Twenty-eight hours into a 30-hour road trip –that’s when my son’s 2000 Dodge Neon lost its lights. We were five minutes north of Fort Worth, Texas when my husband decided we were going to have to find a mechanic. There was no way we could get through Fort Worth with no brake lights.
Bums were tired. Hearts were discouraged.
We pulled in to a gas station and asked about a mechanic. The cashiers gave us a pitying look and pointed across the street.
We drove over, and the man came out from under a hood and told us to pull under a canopy where there was some shade. Shade is a liar in Texas. “Cooler here,” it says, but humidity follows and cicadas laugh at your sweaty face.
The man consulted his computer and then came and took a look. Tried something that didn’t work. Consulted the computer again. Then he knelt down in the gravel (bless him) and started taking apart significant pieces connected to the steering column.
My husband and I exchanged anxious looks.

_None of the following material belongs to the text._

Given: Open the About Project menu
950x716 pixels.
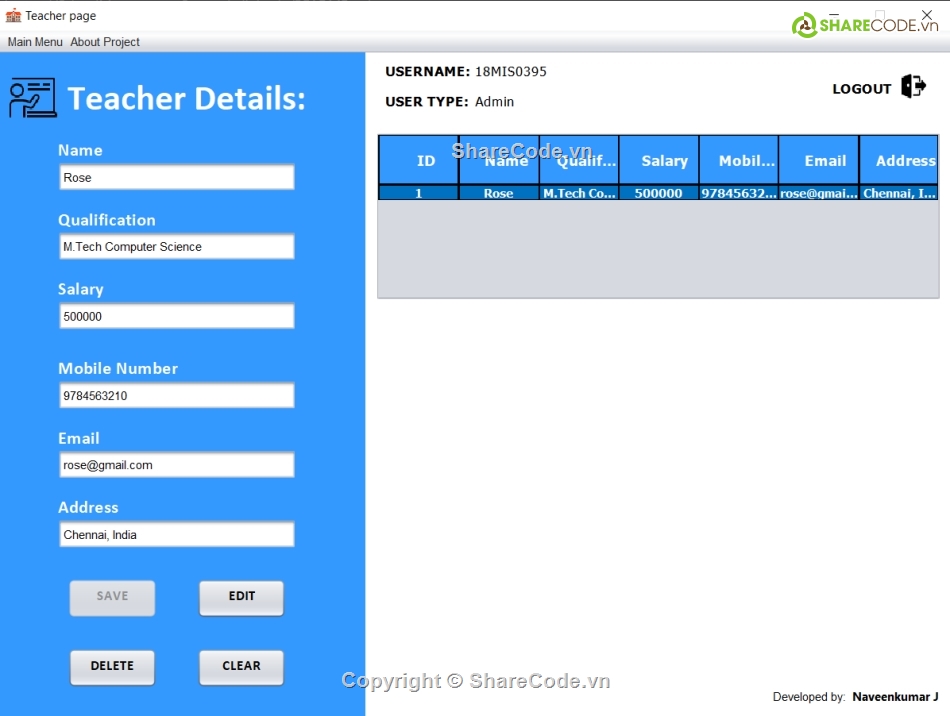Looking at the screenshot, I should (x=105, y=42).
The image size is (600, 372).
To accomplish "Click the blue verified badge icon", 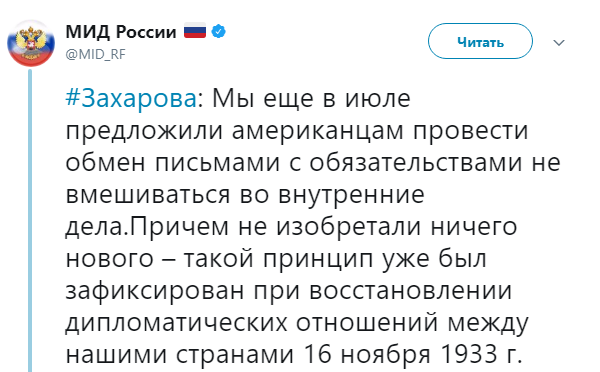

First I prayed for what I really wanted. Please let it be an easy fix. Please let it be an easy fix.
We stood there for an hour, and I could feel the sweat dripping down the center of my back. The possibility of spending the night in Fort Worth was growing, and it was depressing. As it was, we were only going to have two days to settle our son in college. I wanted to cry at the thought that it might turn into less than that.
But I had enough time to get my thoughts in order –to turn the mechanic’s driveway into a private sanctuary. Humbling myself before the Lord, I transposed my prayer into a different key.
Father, what do you want this moment to look like?
I laid down my picture of the perfect college drop off and imagined the Lord might have greater goals for maturing our inner selves.
Whatever you want, Lord. I’ll accept it and look for the lessons you have for us in this.
Your will be done. (Matthew 6:10 NIV)
“Maybe it’s a fuse under the hood,” the mechanic said.
Up went the hood, and quickly he discovered a blown fuse. We even had the replacement in our glove box. He stuck in the new fuse, and on came those beautiful brake lights. I’ve never seen lights as beautiful as those.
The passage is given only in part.